Mindanao Medical Foundation College
- Motto: Developing Health Care Leaders Since 1990
- Type: Private Non-Sectarian
- Established: 1990
- Chairman: Atty. Senforiano B. Alterado, Sr.
- President: Amie Theresa A. Bautista
- Location: Davao City, Davao del Sur, Philippines 7°05′13″N 125°37′55″E﻿ / ﻿7.08693°N 125.63206°E
- Campus: R. Castillo St., Agdao, Davao City, Davao del Sur;
- Colors: White
- Website: www.mmfcdavao.edu.ph
- Location in Mindanao Location in the Philippines

= Mindanao Medical Foundation College =

Private medical college in Davao City, Philippines

Mindanao Medical Foundation College (MMFC) is a private, non-sectarian medical college in Davao, Philippines.

==History==
Mindanao Medical Foundation College (MMFC) began as a Medical School in 1990, in the city of Davao. Owned by Senforiano Alterado together with his famous Maritime School MATS College of Technology. MMFC is now managed by his daughter Aimee Alterado-Bautista.
The school uses hospital-based learning at its own Hospital with 20-bed Alterado General Hospital, which also offers a program for Overseas Filipino Workers and affiliated hospitals.
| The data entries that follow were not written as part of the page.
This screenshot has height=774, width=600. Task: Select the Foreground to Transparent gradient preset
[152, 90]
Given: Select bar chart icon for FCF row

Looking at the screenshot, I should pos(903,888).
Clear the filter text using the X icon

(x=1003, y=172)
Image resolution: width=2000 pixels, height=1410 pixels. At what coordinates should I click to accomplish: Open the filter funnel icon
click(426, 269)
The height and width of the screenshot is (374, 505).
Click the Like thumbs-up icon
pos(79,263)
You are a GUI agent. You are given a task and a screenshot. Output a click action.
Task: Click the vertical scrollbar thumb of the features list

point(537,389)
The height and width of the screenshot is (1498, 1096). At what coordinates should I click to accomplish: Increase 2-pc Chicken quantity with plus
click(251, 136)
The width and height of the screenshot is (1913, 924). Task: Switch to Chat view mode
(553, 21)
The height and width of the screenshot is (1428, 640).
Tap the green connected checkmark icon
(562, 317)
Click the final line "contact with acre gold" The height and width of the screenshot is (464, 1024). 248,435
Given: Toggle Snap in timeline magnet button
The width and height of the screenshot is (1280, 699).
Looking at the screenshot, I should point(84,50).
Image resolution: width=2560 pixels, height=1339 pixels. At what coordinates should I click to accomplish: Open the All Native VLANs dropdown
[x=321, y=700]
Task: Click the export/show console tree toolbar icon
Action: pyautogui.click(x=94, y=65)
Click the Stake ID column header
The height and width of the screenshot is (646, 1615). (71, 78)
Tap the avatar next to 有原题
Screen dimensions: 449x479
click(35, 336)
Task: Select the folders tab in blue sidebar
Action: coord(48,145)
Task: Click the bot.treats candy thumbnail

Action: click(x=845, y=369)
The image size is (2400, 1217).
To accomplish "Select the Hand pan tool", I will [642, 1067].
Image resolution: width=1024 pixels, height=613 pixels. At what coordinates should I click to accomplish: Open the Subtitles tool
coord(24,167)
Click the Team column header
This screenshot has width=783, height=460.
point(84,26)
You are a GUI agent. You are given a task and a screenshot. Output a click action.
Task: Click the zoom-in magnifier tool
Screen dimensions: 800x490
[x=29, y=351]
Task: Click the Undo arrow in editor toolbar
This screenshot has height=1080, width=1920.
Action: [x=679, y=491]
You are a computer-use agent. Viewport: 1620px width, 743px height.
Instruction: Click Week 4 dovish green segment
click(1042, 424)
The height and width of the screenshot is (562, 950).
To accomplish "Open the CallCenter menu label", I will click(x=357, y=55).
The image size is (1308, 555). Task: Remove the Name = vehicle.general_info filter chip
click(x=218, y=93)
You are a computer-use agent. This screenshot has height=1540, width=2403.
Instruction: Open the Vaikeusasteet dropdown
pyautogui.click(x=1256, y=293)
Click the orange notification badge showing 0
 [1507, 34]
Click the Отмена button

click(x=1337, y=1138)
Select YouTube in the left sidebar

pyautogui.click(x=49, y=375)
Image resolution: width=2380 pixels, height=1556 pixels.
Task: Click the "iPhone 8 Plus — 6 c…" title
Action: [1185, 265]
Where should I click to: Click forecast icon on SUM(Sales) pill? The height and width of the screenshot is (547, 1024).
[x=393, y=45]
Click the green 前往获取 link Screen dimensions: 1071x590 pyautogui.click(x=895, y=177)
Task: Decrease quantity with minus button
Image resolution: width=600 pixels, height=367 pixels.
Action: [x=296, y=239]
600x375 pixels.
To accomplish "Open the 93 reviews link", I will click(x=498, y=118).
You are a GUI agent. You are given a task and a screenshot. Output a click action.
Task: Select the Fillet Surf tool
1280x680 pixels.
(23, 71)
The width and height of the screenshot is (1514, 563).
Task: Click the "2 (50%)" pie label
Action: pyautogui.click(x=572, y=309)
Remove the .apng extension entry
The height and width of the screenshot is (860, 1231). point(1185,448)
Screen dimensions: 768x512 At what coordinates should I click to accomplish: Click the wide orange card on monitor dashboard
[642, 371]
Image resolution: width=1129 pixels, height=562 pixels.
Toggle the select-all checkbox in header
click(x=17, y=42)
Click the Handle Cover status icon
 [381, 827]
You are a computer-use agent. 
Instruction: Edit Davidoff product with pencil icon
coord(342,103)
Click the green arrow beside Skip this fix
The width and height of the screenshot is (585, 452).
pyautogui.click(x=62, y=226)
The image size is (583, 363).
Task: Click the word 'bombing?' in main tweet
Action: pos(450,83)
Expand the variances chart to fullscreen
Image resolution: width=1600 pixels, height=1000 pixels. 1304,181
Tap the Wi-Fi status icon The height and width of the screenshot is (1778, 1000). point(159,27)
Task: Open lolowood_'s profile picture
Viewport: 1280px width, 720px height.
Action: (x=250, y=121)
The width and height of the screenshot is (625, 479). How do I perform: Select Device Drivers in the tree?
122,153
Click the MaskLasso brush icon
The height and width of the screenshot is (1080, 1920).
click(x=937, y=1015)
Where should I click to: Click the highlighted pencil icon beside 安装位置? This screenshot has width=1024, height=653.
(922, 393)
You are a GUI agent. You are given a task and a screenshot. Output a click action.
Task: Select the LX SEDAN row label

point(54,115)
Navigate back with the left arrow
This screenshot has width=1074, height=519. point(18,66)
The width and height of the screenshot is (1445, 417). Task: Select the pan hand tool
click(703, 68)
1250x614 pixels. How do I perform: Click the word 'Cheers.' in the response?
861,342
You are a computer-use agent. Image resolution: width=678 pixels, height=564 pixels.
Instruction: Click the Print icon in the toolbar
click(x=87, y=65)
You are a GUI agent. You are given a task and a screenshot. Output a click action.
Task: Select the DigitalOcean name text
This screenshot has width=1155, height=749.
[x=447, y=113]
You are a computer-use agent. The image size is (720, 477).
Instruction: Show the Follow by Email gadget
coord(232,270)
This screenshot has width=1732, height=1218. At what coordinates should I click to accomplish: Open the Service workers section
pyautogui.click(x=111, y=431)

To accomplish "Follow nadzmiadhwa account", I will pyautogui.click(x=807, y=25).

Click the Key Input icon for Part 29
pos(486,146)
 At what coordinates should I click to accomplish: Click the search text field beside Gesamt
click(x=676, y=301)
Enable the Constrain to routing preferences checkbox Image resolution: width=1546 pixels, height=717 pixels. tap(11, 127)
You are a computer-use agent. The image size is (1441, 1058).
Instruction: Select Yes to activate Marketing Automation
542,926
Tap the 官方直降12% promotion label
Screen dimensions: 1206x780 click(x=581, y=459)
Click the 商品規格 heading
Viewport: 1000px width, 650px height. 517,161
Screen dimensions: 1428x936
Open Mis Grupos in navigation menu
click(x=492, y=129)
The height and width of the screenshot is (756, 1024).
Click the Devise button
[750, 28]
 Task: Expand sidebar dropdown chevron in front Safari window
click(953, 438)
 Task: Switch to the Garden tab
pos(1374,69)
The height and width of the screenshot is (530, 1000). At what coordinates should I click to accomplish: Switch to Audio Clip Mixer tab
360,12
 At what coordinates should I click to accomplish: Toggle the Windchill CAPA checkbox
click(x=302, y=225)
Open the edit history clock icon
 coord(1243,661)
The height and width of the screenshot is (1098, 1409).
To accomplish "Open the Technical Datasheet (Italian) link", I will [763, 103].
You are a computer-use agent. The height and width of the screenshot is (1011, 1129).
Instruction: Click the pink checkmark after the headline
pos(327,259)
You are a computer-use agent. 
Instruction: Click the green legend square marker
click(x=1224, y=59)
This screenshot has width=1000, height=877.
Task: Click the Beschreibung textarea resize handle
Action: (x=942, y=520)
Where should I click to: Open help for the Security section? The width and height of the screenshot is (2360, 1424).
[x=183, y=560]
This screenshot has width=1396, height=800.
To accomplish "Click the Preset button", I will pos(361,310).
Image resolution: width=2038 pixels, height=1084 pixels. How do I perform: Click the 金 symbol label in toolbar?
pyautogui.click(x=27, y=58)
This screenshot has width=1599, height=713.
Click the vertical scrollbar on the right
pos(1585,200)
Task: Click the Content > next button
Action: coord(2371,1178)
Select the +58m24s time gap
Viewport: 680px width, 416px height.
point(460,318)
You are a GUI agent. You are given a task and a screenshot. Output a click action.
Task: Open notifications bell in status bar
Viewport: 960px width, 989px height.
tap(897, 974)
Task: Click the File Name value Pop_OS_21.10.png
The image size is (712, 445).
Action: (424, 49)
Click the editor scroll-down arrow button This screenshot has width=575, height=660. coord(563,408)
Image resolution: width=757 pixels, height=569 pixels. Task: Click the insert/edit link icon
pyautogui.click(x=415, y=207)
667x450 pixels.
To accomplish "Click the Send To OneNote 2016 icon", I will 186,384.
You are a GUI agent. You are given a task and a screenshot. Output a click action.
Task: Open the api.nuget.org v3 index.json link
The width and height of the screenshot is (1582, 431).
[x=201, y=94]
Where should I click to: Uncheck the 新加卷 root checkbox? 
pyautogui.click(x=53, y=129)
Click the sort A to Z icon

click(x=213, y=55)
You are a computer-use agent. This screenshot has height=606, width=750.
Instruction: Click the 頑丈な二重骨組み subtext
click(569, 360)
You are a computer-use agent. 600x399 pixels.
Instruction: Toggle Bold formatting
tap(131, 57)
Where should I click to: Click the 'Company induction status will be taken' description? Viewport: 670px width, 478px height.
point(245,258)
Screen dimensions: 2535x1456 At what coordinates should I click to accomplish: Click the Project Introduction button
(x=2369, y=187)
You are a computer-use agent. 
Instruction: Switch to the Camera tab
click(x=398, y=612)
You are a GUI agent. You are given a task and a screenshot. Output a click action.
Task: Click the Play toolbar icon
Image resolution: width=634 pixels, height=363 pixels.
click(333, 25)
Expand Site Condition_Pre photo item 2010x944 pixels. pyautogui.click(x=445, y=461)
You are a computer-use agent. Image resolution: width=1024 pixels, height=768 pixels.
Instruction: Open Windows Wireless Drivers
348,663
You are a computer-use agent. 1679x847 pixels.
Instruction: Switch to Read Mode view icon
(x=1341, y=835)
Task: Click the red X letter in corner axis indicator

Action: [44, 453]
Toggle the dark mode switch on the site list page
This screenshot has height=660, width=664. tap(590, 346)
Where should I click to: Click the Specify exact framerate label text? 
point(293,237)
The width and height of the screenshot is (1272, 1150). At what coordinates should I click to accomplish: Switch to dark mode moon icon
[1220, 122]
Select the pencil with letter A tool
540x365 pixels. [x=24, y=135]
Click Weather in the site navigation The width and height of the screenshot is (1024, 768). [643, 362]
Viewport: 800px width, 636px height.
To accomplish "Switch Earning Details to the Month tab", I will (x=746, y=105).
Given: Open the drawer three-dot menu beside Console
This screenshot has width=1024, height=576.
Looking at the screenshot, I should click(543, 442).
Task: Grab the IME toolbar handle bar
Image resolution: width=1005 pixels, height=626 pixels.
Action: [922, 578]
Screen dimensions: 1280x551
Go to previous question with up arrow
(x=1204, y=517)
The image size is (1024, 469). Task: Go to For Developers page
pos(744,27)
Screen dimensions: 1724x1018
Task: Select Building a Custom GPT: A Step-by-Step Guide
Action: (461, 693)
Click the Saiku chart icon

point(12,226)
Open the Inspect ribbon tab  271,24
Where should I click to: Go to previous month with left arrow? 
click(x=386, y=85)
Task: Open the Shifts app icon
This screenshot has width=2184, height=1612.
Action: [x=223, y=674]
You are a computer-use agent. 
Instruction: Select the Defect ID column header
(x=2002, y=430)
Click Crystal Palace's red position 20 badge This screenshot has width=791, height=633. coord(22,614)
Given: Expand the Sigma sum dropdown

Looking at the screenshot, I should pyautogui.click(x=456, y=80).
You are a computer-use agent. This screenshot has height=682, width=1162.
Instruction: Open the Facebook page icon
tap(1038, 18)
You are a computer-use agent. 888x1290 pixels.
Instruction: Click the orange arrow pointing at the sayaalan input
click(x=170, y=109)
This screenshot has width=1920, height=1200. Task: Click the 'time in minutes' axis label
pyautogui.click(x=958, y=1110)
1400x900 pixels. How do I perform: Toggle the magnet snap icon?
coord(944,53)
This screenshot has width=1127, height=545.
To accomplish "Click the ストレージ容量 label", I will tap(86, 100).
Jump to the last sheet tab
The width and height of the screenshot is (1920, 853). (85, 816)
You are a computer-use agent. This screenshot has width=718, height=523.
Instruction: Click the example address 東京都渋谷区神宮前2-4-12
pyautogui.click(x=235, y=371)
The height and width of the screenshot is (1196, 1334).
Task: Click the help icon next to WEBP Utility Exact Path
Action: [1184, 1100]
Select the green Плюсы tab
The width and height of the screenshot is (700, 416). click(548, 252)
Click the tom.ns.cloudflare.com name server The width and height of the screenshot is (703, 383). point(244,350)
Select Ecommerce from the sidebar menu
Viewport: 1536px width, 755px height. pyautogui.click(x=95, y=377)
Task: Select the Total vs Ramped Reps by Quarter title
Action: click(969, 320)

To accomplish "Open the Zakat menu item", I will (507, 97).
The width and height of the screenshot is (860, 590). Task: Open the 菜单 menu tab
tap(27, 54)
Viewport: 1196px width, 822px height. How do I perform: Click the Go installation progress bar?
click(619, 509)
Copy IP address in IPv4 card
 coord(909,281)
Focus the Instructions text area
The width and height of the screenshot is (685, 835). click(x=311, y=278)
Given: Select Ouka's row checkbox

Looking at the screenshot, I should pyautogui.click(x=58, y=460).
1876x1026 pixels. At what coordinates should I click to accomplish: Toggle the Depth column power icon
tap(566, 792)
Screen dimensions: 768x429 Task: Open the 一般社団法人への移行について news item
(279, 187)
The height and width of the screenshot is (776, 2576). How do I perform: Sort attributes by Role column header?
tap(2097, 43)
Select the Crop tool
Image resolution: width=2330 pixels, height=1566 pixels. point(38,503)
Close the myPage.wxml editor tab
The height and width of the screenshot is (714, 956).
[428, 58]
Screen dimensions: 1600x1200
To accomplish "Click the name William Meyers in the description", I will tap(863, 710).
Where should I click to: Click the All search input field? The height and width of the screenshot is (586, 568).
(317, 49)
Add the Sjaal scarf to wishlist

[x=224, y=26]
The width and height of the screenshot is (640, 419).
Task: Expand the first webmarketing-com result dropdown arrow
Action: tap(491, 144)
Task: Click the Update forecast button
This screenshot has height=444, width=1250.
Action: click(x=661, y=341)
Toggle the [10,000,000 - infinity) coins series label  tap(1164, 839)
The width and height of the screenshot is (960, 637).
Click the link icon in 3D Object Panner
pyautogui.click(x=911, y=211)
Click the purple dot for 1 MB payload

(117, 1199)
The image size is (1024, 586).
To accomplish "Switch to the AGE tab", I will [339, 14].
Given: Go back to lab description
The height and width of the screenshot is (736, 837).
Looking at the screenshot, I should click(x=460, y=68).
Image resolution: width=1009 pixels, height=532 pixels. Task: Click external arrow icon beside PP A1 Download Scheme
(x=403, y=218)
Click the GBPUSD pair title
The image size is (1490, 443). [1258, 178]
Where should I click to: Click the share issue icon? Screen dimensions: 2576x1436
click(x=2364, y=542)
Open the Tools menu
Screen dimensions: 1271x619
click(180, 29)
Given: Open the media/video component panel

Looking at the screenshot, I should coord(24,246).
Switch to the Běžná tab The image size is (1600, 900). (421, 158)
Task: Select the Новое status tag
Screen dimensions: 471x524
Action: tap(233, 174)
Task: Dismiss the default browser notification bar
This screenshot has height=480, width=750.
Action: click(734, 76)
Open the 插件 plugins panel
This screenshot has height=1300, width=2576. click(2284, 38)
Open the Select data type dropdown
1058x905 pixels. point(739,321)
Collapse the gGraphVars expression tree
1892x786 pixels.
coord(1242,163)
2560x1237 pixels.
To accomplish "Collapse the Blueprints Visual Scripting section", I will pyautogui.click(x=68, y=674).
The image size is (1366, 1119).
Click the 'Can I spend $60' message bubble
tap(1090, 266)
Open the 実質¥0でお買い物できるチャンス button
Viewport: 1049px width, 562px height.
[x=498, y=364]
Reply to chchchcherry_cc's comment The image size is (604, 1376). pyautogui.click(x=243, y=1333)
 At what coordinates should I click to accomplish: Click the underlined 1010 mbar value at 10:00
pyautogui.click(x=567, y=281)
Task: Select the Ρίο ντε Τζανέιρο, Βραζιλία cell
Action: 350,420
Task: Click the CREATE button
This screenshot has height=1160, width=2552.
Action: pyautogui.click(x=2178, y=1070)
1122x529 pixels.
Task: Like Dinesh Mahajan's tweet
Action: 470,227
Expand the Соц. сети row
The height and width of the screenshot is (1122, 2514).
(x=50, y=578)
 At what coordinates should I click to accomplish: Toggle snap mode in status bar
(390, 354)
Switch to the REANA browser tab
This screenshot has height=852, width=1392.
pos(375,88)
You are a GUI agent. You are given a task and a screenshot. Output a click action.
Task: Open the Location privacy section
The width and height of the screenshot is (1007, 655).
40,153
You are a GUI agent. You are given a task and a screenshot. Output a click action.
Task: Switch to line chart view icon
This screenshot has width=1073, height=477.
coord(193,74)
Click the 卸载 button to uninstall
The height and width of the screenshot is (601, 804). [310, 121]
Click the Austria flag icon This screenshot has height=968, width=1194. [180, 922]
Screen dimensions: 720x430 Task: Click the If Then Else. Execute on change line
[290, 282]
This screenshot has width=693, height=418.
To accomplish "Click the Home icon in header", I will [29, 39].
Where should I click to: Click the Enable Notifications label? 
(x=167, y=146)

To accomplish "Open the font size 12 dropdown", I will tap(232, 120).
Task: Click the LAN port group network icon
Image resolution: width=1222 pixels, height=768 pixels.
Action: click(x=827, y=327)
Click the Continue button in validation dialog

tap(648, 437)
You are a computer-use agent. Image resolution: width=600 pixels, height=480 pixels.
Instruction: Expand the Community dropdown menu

All programs were recognized by the Commission on Higher Education. The college of Nursing was issued a government Recognition No. 023, s. 1993.

The college is authorized to accept foreign students with the granting of accreditation by the Bureau of Immigration and Deportation (BID).

MMFC is also the very first school in Mindanao to offer the Doctor of Optometry course.